The use of a known solution to find another

Problem:

$y'' - \frac{1}{2x}y' - \frac{1}{x^2}y = 0$

Solution:

A good guess would be $y = x^{k+2}$ with an unknown $k$, the $k + 2$ is really just to make the algebra simpler.

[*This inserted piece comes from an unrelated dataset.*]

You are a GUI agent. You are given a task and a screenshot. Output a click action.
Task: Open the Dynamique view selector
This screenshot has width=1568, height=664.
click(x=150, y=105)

$\begin{eqnarray*} y'' - \frac{1}{2x}y' - \frac{1}{x^2}y &=& 0 \\ (k+2)(k+1)x^k - \frac{1}{2x}(k+2)(x^{k+1}) - \frac{1}{x^2}x^{k+2} &=& 0 \\ (k+2)(k+1) - \frac{k+2}{2} - 1 &=& 0 \\ 2(k+2)(k+1) - (k+2) - 2 &=& 0 \\ 2k^2 + 5k &=& 0 \\ k &=& 0 \text{ or } \frac{-5}{2} \\ \end{eqnarray*}$

So the answer is $y = Ax^2 + \frac{B}{\sqrt{x}}$

For the sake of exercise, let's assume we do not know the second independent answer $y = \frac{1}{\sqrt{x}}$. Can we use the answer $y = x^2$ to derive it?

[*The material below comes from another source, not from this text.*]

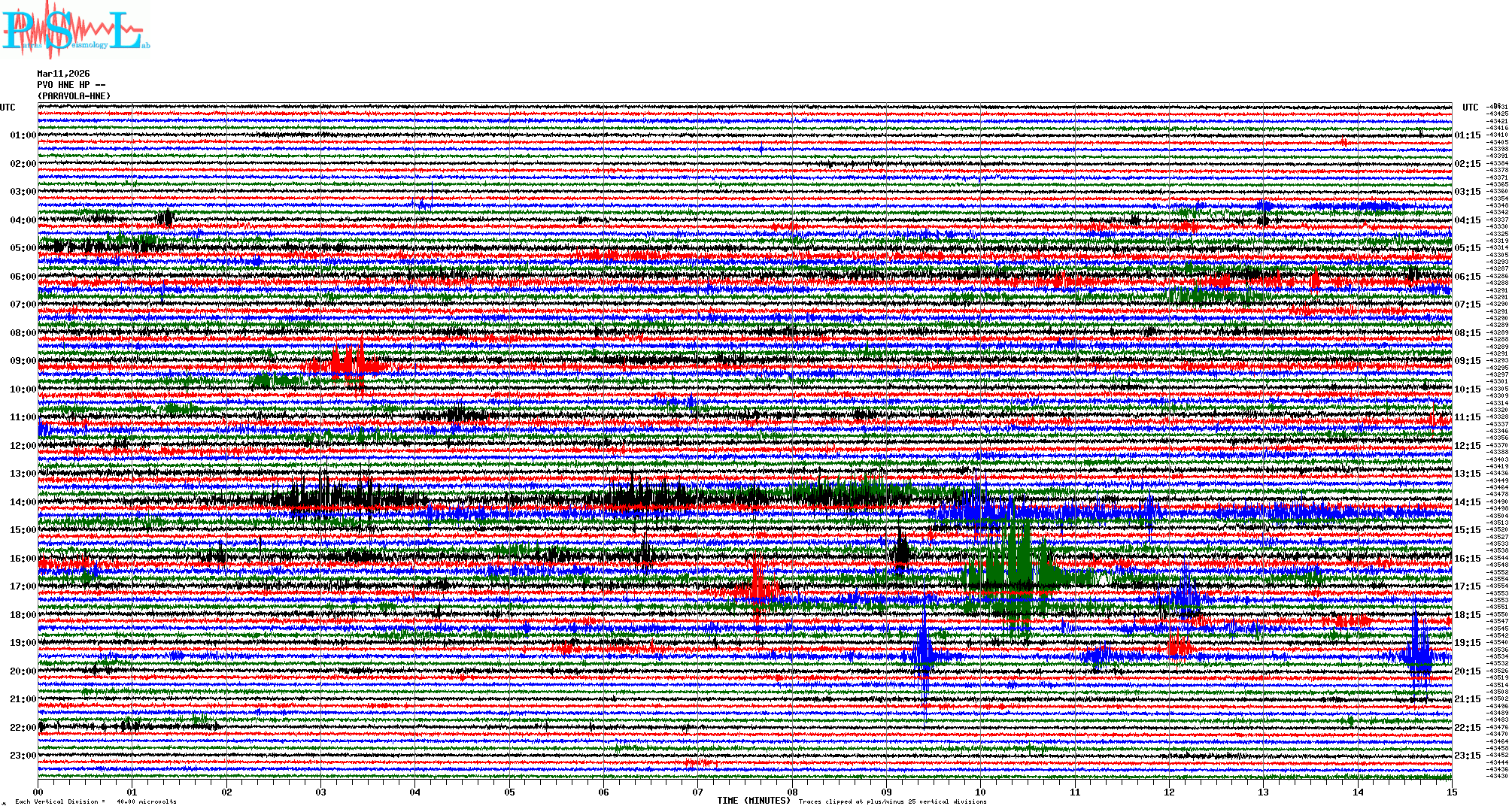
Task: Click the traces clipped footer note
Action: tap(892, 802)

Here is a technique for using an existing solution for another one. Assume an answer for $y'' + p(x)y' + q(x)y = 0$ is $y_1(x)$, we let $y_2(x) = v(x)y_1(x)$ and substitute this back to the equation, we get:

$\begin{eqnarray*} y'' - py' - qy &=& 0 \\ (v''y_1 + 2v'y_1' + vy_1'') + p(v'y_1 + vy_1') + q(vy_1) &=& 0 \\ v''y_1 + 2v'y_1' + p(v'y_1) + vy_1'' + p(vy_1') + q(vy_1) &=& 0 \\ v''y_1 + 2v'y_1' + p(v'y_1) &=& 0 \\ \frac{v''}{v'} + 2\frac{y_1'}{y_1} + p &=& 0 \\ \frac{v''}{v'} &=& - 2\frac{y_1'}{y_1} - p \\ \log v' &=& -2 \log y_1 - \int p dx \\ v' &=& e^{-2 \log y_1 - \int p dx} \\ &=& \frac{1}{y_1^2}e^{-\int p dx} \\ v &=& \int \frac{1}{y_1^2}e^{-\int p dx} dx \end{eqnarray*}$

So we will need to do is to compute the two integral for our special problem.

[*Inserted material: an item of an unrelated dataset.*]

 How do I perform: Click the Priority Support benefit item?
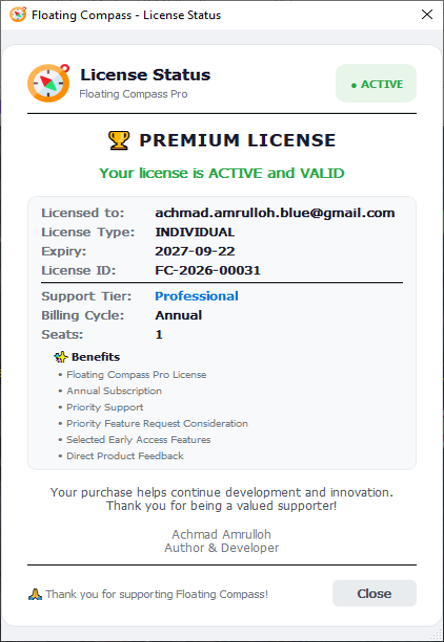click(x=105, y=407)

$\begin{eqnarray*} v &=& \int \frac{1}{y_1^2}e^{-\int p dx} dx \\ &=& \int \frac{1}{x^4}e^{-\int \frac{-1}{2x} dx} dx\\ &=& \int \frac{1}{x^4}e^{-(\frac{-1}{2}\log x)} dx \\ &=& \int \frac{1}{x^4}e^{\frac{1}{2}\log x} dx \\ &=& \int \frac{1}{x^4}e^{\log \sqrt{x}} dx \\ &=& \int \frac{1}{x^4}\sqrt{x} dx \\ &=& \int x^{-3.5} dx \\ &=& \frac{x^{-2.5}}{2.5} \\ y_2 &=& vy_1 \\ &=& \frac{x^{-2.5}}{2.5}x^2 \\ &=& \frac{x^{-0.5}}{2.5} \end{eqnarray*}$

As constant can be ignored, now we come back to full circle. In general, I guess the integrals are going to be hard to evaluate. This problem seems rather tailored for the purpose of practicing.